== Data listing

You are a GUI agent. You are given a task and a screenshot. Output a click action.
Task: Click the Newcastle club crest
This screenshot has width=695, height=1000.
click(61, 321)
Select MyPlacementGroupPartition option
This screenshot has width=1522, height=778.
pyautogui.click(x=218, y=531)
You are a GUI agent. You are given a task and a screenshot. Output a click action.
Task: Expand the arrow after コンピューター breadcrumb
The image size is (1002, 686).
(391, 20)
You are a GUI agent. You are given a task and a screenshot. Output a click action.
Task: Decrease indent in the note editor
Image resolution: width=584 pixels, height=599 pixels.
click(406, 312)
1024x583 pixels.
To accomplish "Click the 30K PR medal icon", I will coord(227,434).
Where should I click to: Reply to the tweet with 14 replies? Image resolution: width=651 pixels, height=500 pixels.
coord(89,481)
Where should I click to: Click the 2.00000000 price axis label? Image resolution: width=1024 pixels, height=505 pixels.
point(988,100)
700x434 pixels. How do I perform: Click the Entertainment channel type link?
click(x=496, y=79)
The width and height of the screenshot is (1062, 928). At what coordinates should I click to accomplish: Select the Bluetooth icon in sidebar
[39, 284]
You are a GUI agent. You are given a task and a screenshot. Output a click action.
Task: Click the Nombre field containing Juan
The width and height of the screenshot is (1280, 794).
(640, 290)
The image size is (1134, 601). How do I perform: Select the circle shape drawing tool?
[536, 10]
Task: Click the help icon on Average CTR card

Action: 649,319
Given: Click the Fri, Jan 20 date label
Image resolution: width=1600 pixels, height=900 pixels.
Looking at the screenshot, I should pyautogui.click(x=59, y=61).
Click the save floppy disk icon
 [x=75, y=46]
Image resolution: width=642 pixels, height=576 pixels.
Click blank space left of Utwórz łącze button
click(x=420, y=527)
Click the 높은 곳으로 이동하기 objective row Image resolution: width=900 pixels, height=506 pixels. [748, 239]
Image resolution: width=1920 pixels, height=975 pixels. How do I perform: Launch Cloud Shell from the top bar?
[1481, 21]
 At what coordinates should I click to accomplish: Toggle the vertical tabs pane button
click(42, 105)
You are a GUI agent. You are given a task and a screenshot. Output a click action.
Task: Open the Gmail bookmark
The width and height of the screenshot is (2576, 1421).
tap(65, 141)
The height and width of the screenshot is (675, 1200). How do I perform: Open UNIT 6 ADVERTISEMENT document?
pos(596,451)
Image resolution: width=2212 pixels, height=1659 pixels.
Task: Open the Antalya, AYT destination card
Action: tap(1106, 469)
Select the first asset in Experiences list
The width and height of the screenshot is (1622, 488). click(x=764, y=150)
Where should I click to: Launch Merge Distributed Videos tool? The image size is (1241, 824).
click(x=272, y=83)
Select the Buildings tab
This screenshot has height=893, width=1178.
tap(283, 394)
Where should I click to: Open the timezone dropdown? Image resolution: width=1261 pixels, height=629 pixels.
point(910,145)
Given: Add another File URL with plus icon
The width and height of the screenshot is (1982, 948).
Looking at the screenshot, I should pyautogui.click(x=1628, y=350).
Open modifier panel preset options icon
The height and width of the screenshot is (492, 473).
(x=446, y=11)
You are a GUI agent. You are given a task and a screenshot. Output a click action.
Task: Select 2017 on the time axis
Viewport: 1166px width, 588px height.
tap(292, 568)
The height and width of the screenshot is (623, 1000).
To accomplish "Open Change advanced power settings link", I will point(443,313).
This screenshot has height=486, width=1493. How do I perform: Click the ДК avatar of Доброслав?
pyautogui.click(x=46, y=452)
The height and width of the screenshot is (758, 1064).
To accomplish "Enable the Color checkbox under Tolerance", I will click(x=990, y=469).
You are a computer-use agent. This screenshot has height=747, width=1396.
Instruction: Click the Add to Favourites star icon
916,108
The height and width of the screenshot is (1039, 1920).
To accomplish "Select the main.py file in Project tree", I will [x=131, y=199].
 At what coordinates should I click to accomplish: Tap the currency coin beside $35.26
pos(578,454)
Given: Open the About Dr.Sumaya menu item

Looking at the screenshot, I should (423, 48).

====

--- Task requirements ---
Render the entries above as a JSON list of strings, one string per line, skipping blank lines.

--- Task response ---
[
  "You are a GUI agent. You are given a task and a screenshot. Output a click action.",
  "Task: Click the Newcastle club crest",
  "This screenshot has width=695, height=1000.",
  "click(61, 321)",
  "Select MyPlacementGroupPartition option",
  "This screenshot has width=1522, height=778.",
  "pyautogui.click(x=218, y=531)",
  "You are a GUI agent. You are given a task and a screenshot. Output a click action.",
  "Task: Expand the arrow after コンピューター breadcrumb",
  "The image size is (1002, 686).",
  "(391, 20)",
  "You are a GUI agent. You are given a task and a screenshot. Output a click action.",
  "Task: Decrease indent in the note editor",
  "Image resolution: width=584 pixels, height=599 pixels.",
  "click(406, 312)",
  "1024x583 pixels.",
  "To accomplish \"Click the 30K PR medal icon\", I will coord(227,434).",
  "Where should I click to: Reply to the tweet with 14 replies? Image resolution: width=651 pixels, height=500 pixels.",
  "coord(89,481)",
  "Where should I click to: Click the 2.00000000 price axis label? Image resolution: width=1024 pixels, height=505 pixels.",
  "point(988,100)",
  "700x434 pixels. How do I perform: Click the Entertainment channel type link?",
  "click(x=496, y=79)",
  "The width and height of the screenshot is (1062, 928). At what coordinates should I click to accomplish: Select the Bluetooth icon in sidebar",
  "[39, 284]",
  "You are a GUI agent. You are given a task and a screenshot. Output a click action.",
  "Task: Click the Nombre field containing Juan",
  "The width and height of the screenshot is (1280, 794).",
  "(640, 290)",
  "The image size is (1134, 601). How do I perform: Select the circle shape drawing tool?",
  "[536, 10]",
  "Task: Click the help icon on Average CTR card",
  "Action: 649,319",
  "Given: Click the Fri, Jan 20 date label",
  "Image resolution: width=1600 pixels, height=900 pixels.",
  "Looking at the screenshot, I should pyautogui.click(x=59, y=61).",
  "Click the save floppy disk icon",
  " [x=75, y=46]",
  "Image resolution: width=642 pixels, height=576 pixels.",
  "Click blank space left of Utwórz łącze button",
  "click(x=420, y=527)",
  "Click the 높은 곳으로 이동하기 objective row Image resolution: width=900 pixels, height=506 pixels. [748, 239]",
  "Image resolution: width=1920 pixels, height=975 pixels. How do I perform: Launch Cloud Shell from the top bar?",
  "[1481, 21]",
  " At what coordinates should I click to accomplish: Toggle the vertical tabs pane button",
  "click(42, 105)",
  "You are a GUI agent. You are given a task and a screenshot. Output a click action.",
  "Task: Open the Gmail bookmark",
  "The width and height of the screenshot is (2576, 1421).",
  "tap(65, 141)",
  "The height and width of the screenshot is (675, 1200). How do I perform: Open UNIT 6 ADVERTISEMENT document?",
  "pos(596,451)",
  "Image resolution: width=2212 pixels, height=1659 pixels.",
  "Task: Open the Antalya, AYT destination card",
  "Action: tap(1106, 469)",
  "Select the first asset in Experiences list",
  "The width and height of the screenshot is (1622, 488). click(x=764, y=150)",
  "Where should I click to: Launch Merge Distributed Videos tool? The image size is (1241, 824).",
  "click(x=272, y=83)",
  "Select the Buildings tab",
  "This screenshot has height=893, width=1178.",
  "tap(283, 394)",
  "Where should I click to: Open the timezone dropdown? Image resolution: width=1261 pixels, height=629 pixels.",
  "point(910,145)",
  "Given: Add another File URL with plus icon",
  "The width and height of the screenshot is (1982, 948).",
  "Looking at the screenshot, I should pyautogui.click(x=1628, y=350).",
  "Open modifier panel preset options icon",
  "The height and width of the screenshot is (492, 473).",
  "(x=446, y=11)",
  "You are a GUI agent. You are given a task and a screenshot. Output a click action.",
  "Task: Select 2017 on the time axis",
  "Viewport: 1166px width, 588px height.",
  "tap(292, 568)",
  "The height and width of the screenshot is (623, 1000).",
  "To accomplish \"Open Change advanced power settings link\", I will point(443,313).",
  "This screenshot has height=486, width=1493. How do I perform: Click the ДК avatar of Доброслав?",
  "pyautogui.click(x=46, y=452)",
  "The height and width of the screenshot is (758, 1064).",
  "To accomplish \"Enable the Color checkbox under Tolerance\", I will click(x=990, y=469).",
  "You are a computer-use agent. This screenshot has height=747, width=1396.",
  "Instruction: Click the Add to Favourites star icon",
  "916,108",
  "The height and width of the screenshot is (1039, 1920).",
  "To accomplish \"Select the main.py file in Project tree\", I will [x=131, y=199].",
  " At what coordinates should I click to accomplish: Tap the currency coin beside $35.26",
  "pos(578,454)",
  "Given: Open the About Dr.Sumaya menu item",
  "Looking at the screenshot, I should (423, 48)."
]